I initialize my code with an mmtune which is successful - say db=-47

at the start of my loop I run a pump status request via decocare ie tweak ReadPumpStatus
on the first try this returns no problem and I continue to read history temp basal etc etc all no problem
I then sleep for about 4 min until the next loop

since switching to the production board on my first attempted ReadPumpStatus (for clarity I dont do an mmtune again unless needed so in this case no mmtune) im getting the following error
"ERROR:mmeowlink.handlers.stick:Timed out or other comms error - Received an error response Timeout - retrying: 1 of 3\nERROR:mmeowlink.handlers.stick:Timed out or other comms error - Received an error response Timeout - retrying: 2 of 3\nERROR:mmeowlink.handlers.stick:Timed out or other comms error - Received an error response Timeout - retrying: 3 of 3\nERROR:mmeowlink.handlers.stick:1482372001.91 - Response not received - retrying\n"

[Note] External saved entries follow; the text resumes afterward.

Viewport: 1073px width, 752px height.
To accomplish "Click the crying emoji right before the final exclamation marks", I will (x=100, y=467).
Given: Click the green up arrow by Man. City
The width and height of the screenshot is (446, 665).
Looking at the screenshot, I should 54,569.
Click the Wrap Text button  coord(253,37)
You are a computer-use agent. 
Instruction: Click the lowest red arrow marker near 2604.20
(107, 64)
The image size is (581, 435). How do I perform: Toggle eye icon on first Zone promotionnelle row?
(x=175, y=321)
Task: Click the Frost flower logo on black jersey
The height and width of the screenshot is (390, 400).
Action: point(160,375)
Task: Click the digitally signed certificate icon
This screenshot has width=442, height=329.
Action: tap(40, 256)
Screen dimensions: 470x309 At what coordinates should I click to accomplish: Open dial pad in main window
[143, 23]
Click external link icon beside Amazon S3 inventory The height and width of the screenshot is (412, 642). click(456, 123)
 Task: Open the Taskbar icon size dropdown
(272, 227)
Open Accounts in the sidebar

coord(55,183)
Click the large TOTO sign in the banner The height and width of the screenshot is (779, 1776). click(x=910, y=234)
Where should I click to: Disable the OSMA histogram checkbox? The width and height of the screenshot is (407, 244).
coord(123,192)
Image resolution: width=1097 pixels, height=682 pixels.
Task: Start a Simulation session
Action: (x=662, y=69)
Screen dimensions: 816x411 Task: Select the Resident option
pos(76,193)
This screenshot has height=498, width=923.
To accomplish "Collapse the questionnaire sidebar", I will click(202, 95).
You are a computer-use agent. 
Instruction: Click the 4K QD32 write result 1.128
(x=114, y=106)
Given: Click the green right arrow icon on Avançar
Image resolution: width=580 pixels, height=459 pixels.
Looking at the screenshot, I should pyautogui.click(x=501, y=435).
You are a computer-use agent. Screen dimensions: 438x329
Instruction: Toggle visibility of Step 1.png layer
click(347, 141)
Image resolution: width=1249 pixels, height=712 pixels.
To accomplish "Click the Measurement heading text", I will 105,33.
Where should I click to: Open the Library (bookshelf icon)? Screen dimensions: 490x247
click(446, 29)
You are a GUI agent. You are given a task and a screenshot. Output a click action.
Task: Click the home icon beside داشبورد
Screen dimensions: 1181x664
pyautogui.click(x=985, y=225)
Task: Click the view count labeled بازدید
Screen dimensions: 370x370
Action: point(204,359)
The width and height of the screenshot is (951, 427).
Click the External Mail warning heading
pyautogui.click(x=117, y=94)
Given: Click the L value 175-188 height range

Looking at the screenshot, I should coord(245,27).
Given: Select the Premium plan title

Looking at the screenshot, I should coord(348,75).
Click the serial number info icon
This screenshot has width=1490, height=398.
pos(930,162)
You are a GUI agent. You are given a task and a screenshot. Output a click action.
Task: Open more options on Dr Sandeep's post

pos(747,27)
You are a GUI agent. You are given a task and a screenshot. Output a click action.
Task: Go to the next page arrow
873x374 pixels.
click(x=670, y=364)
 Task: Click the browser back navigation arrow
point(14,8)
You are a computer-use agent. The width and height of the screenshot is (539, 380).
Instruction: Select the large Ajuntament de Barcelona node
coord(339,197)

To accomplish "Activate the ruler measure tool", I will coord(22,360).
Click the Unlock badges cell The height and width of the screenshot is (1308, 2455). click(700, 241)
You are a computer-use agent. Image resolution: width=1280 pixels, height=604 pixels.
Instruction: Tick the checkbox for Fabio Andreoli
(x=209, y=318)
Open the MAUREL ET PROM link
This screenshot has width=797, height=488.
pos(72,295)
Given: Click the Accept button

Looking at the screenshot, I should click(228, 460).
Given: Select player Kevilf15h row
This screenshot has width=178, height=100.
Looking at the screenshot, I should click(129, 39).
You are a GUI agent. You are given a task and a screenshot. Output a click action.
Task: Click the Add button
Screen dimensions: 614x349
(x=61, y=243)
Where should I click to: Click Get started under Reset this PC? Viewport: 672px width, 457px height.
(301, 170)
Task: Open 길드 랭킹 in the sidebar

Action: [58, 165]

its quite repeatable and doesnt look like a freq issue rather I cant reach the board
I then tried just a board reset - doesnt seem to work
I do an mmtune and it works again, and subsequent commands are fine - until after my next sleep then the problem occurs again

so now Im basically mmtuning each loop which Id prefer not too jus to save battery and time - any advice? Thanks!

mogar commented

@kenstack Did this happen with the prototype board, or just the new production board? Are you still using the default firmware, or did you switch to the firmware with sleep enabled?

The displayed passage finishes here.